Had space permitted, I would have broken down Christianity into Protestant, Catholic and Christian Orthodox.
By contrast, you often see surveys of religion where you see breakdowns from all the various branches of Christianity, and sometimes major denominations within Protestant Christianity (this seems especially common in the US) but then a bunch of non-Christian religions are lumped together or put as "other"!
For some reason, I get the impression that more than other cities in North America, Toronto seems to have its Christian population more evenly split between the three main branches (maybe some Midwestern cities with large populations of both Catholic and Orthodox could be comparable).

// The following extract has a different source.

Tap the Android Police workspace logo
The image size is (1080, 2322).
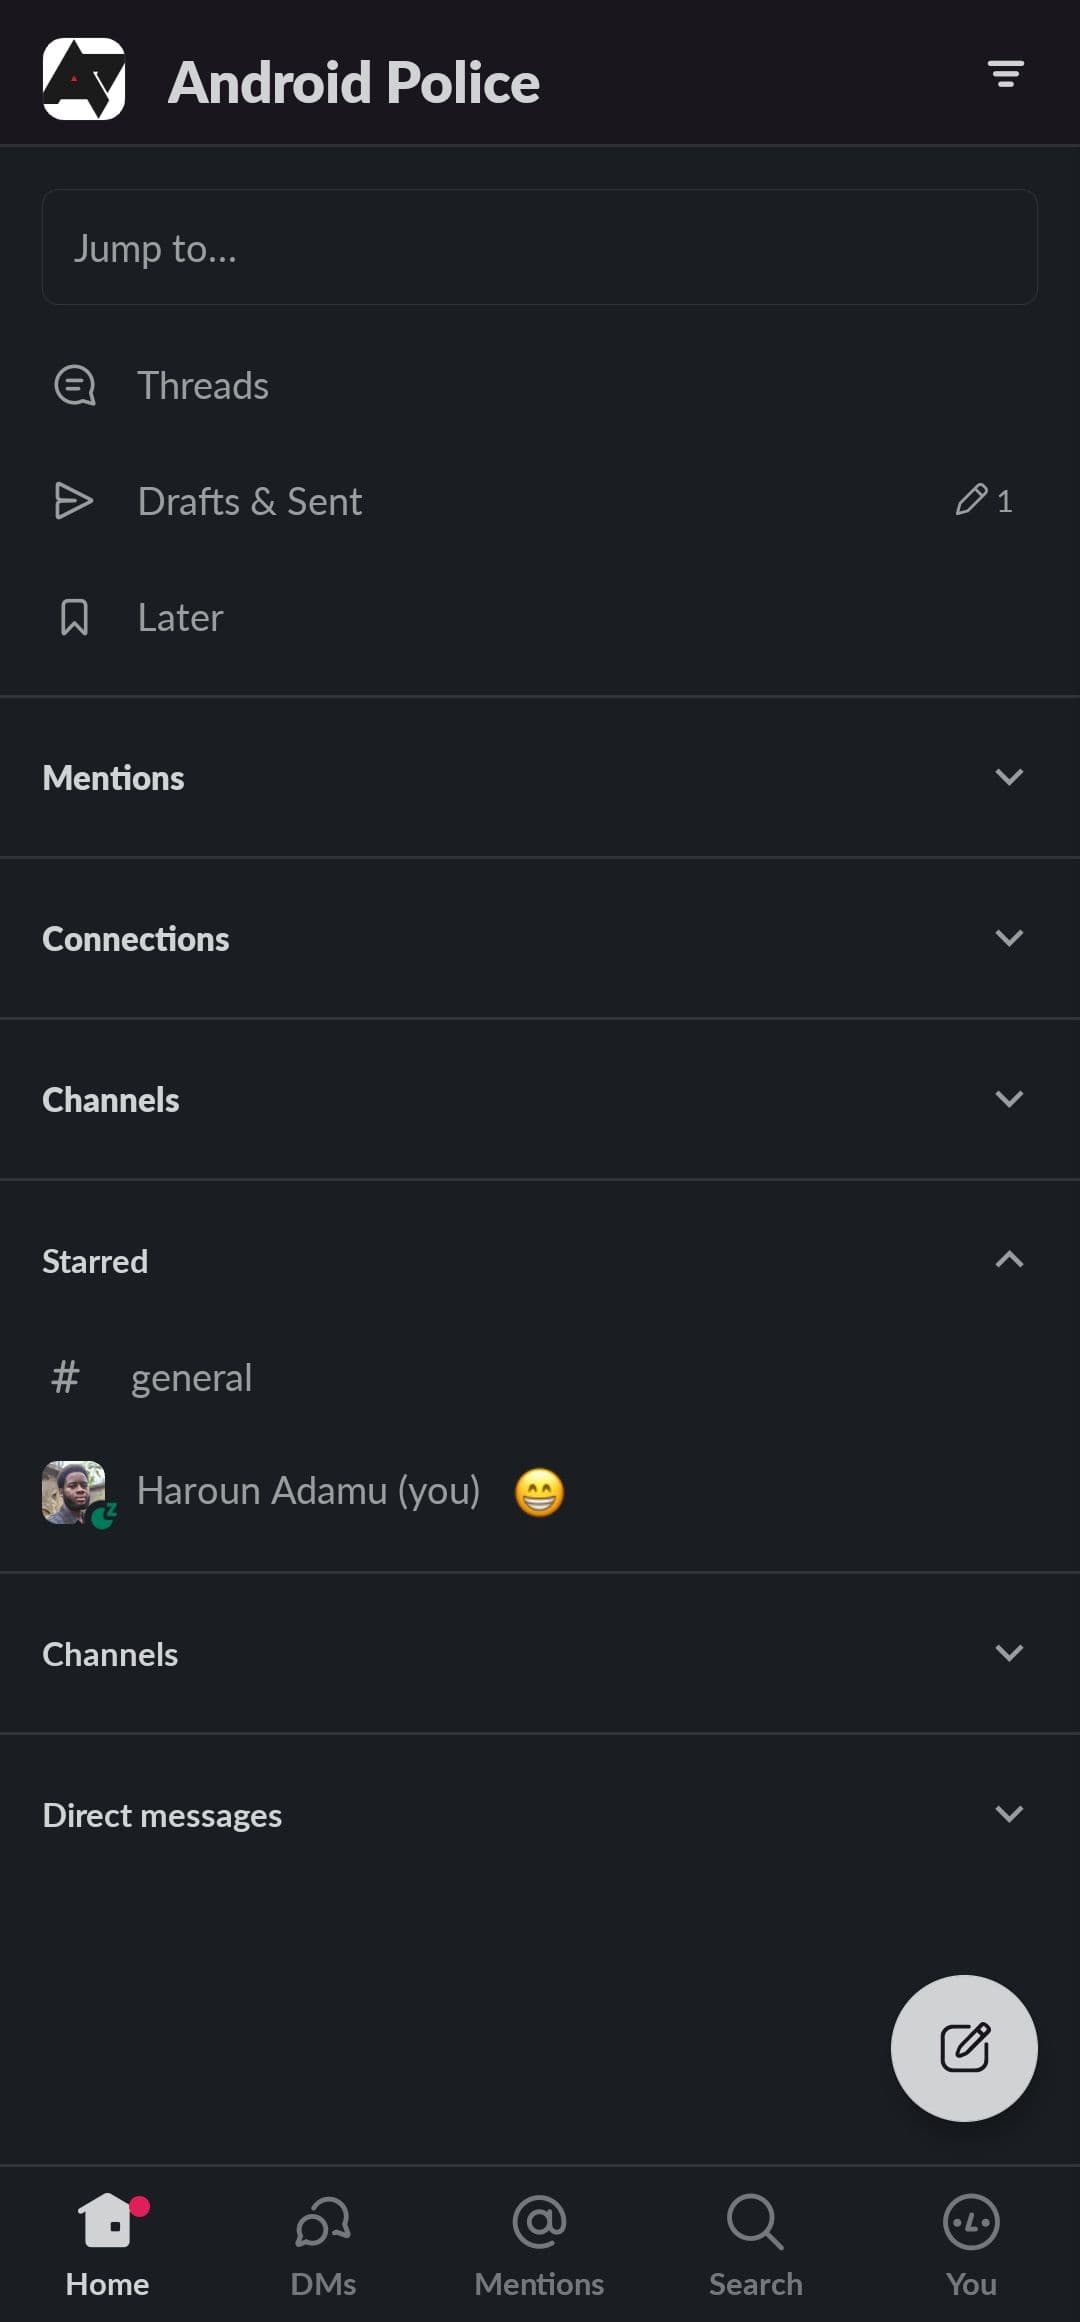point(84,80)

Toronto's percentage of Catholics (about 30%) is in line with
large US Northeast or Midwest cities, though its harder to find stats on Orthodox/Eastern Christianity stateside, I wonder how Toronto's 4-5% compares to any major US city (I'd imagine Detroit or Chicago have a lot).
Also, I'd bet overall, if you look at Christian and non-Christian religious diversity alike, I'd bet Toronto would be among the most diverse in North America terms of being evenly split between major world religions due to our varied immigrant composition. I don't think any American cities have all of these following religious groups each individually being over 2% of the population, while Toronto does: Jewish, Muslim, Orthodox Christian, Buddhist, and Hindu.
According to this
report, the NY-NJ metro area is the most religiously diverse metro in the US as defined by percentage of Jews, Muslims, Hindus and Buddhists summed up, at a bit under 10%, followed by San Jose's metro at over 6%. Yet the entire province of Ontario, would, using the same criteria in the study, narrowly surpass it at just a bit over 10%. Ontario and the GTA's religious diversity relative to any US city is probably due to each of those four largest non-Christian religions (all of which are still nonetheless in single digits %) having their largest share of population in any metro in different parts of the country such as the East coast (Jewish), Midwest (Muslim), West coast (Hindu) and Hawaii (Buddhist) populations versus Canada where the largest populations of all of these religious minorities live more or less in one metro.